6. Si censura la sessualità.

Perché viene il disturbo ossessivo compulsivo

Pensiamo al bambino, soprattutto maschio, che per caratteristiche del proprio corpo, si trova molto spesso impegnato in attività di autoesplorazione/autostimolazione.

Genitori con alti standard morali potrebbero ritenere tali comportamenti anormali e pensare di dover adoperarsi per infondere un sano senso del pudore;

in genere essi intervengono con disapprovazione “togli le mani da lì” “è sporco non si tocca”. Tali messaggi, soprattutto se il genitore appare critico e molto irritato, possono influenzare l’atteggiamento del bambino verso la sessualità, ad esempio suggerendo un’associazione tra il corpo e lo sporco.

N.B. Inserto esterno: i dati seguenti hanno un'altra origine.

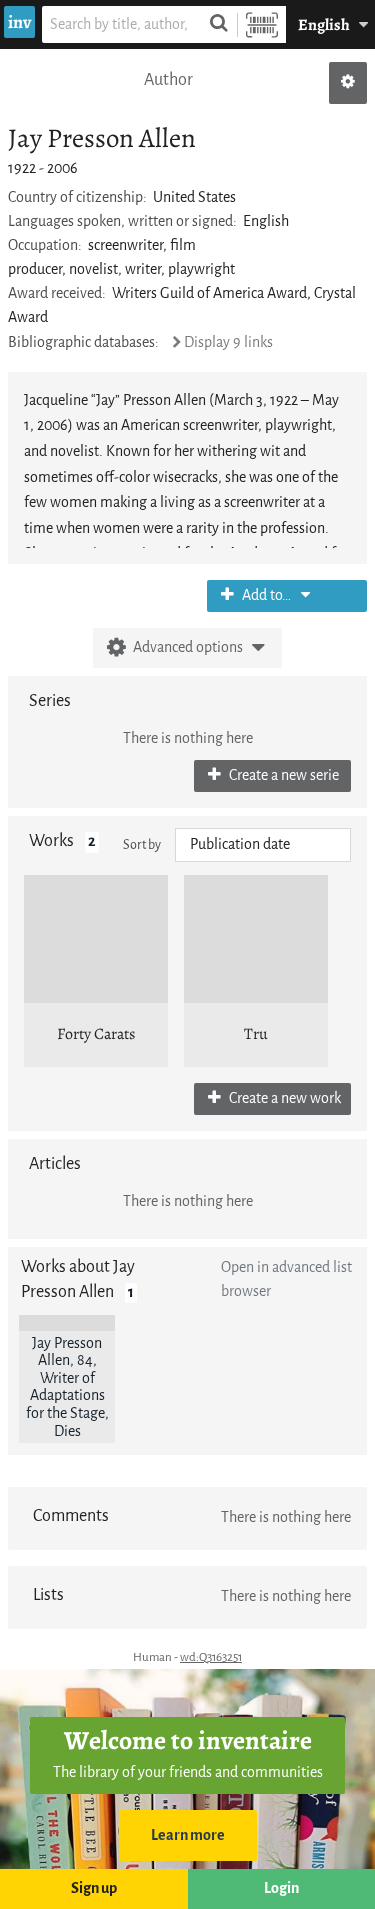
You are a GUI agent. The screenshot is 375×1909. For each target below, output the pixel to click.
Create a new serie (282, 775)
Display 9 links (228, 342)
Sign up (94, 1888)
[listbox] (263, 845)
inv (19, 22)
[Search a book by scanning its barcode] (262, 24)
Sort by (142, 844)
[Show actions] (348, 83)
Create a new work (283, 1098)
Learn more (188, 1835)
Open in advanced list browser (286, 1279)
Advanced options (188, 647)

In realtà non possiamo dimenticare che i bambini, sia maschi che femmine sono curiosi e quanto più sono sani, tanto più lo sono, pertanto, molti gesti e comportamenti dovrebbero essere interpretati come manifestazione di una sana crescita mentale e fisica, e di un altrettanto legittimo desiderio di piacere.

Senza colpevolizzare il bambino per ciò che fa, possiamo però cominciare ad introdurre il bisogno discriminare luoghi e tempi adatti.

Sarebbe utile che il bambino comprendesse che come c’è un tempo e uno spazio per il gioco, il cibo, lo studio, allo stesso modo c’è bisogno di riconoscere che, se in alcune occasioni non c’è niente di male ad intrattenersi esplorando il proprio corpo (es. durante il bagnetto o durante momenti di relax), in altre hanno la precedenza altre attività (es. a scuola sarà più opportuno rapportarsi con i compagni, impegnarsi in un compito o attività proposta dalle insegnanti).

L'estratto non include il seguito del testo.